Ketersediaan Minyakita di pasar tradisional kini semakin sulit ditemukan oleh masyarakat. Kelangkaan produk minyak goreng subsidi ini mulai berdampak signifikan terhadap aktivitas ekonomi para pedagang kecil.
Sejumlah pedagang di pasar tradisional mengeluhkan sulitnya mendapatkan pasokan kemasan satu liter dalam beberapa hari terakhir. Kondisi ini dilansir dari Kompas memicu penurunan omzet penjualan karena tingginya permintaan konsumen pada ukuran tersebut.
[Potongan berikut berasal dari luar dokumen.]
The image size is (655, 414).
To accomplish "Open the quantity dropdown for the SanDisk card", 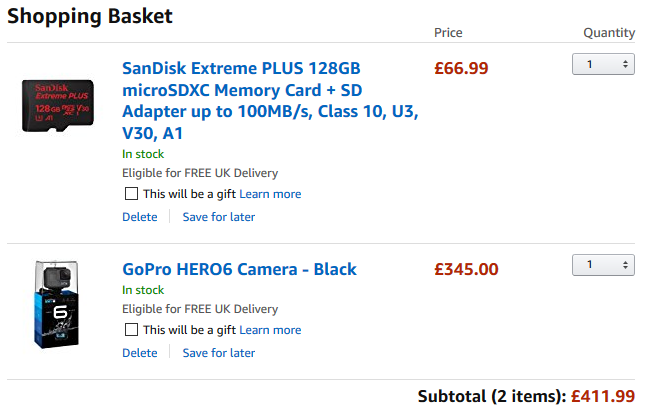I will click(x=603, y=64).
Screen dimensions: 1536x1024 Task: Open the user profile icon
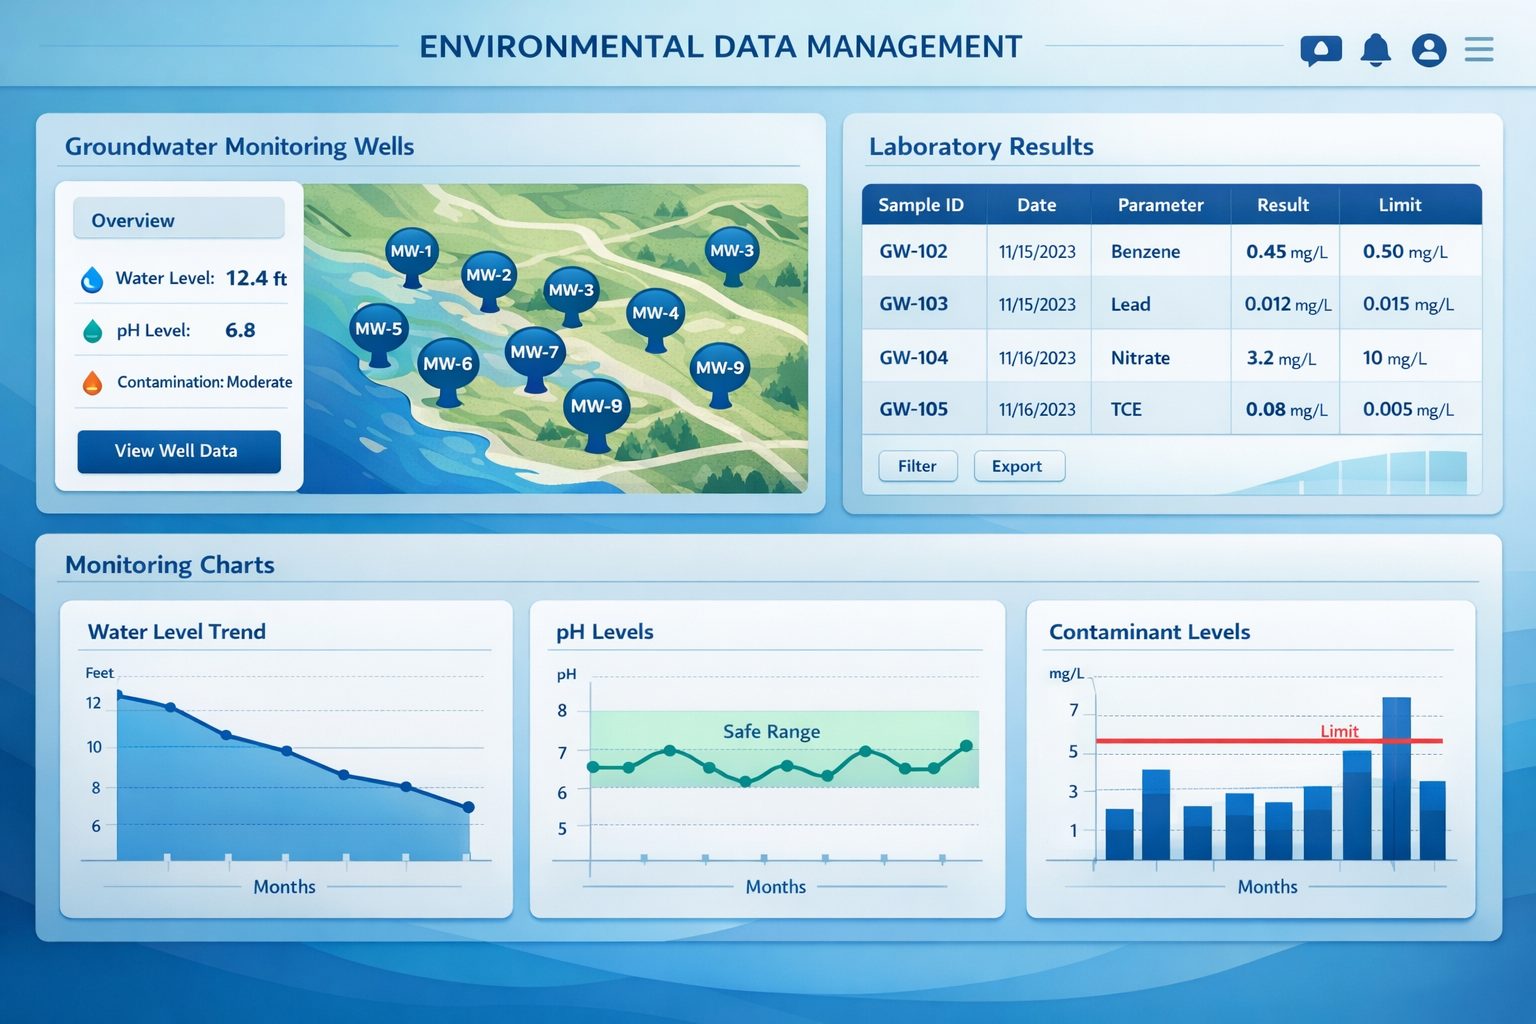click(x=1429, y=48)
Di Pasar Batu Merah, Ambon, stok Minyakita ukuran satu liter yang biasanya menjadi incaran warga kini menghilang dari peredaran. Pedagang mengaku tidak bisa melakukan penyetokan lantaran barang memang tidak tersedia di tingkat distributor.
Guna menyiasati keadaan, para pedagang terpaksa hanya menjual Minyakita dalam kemasan dua liter. Namun, langkah ini tidak sepenuhnya menolong karena mayoritas masyarakat lebih mencari kemasan ukuran satu liter yang lebih terjangkau.
Para pedagang mengeluhkan penurunan omzet yang cukup drastis akibat pergeseran ketersediaan stok ini. Konsumen cenderung mengurungkan niat membeli saat ukuran yang mereka cari tidak tersedia di lapak pedagang.
Meskipun barang tergolong langka di pasaran, harga Minyakita kemasan dua liter terpantau masih berada dalam batas normal. Saat ini, harga jual di tingkat pedagang berada di kisaran Rp31.500 hingga Rp32.000 per kemasan.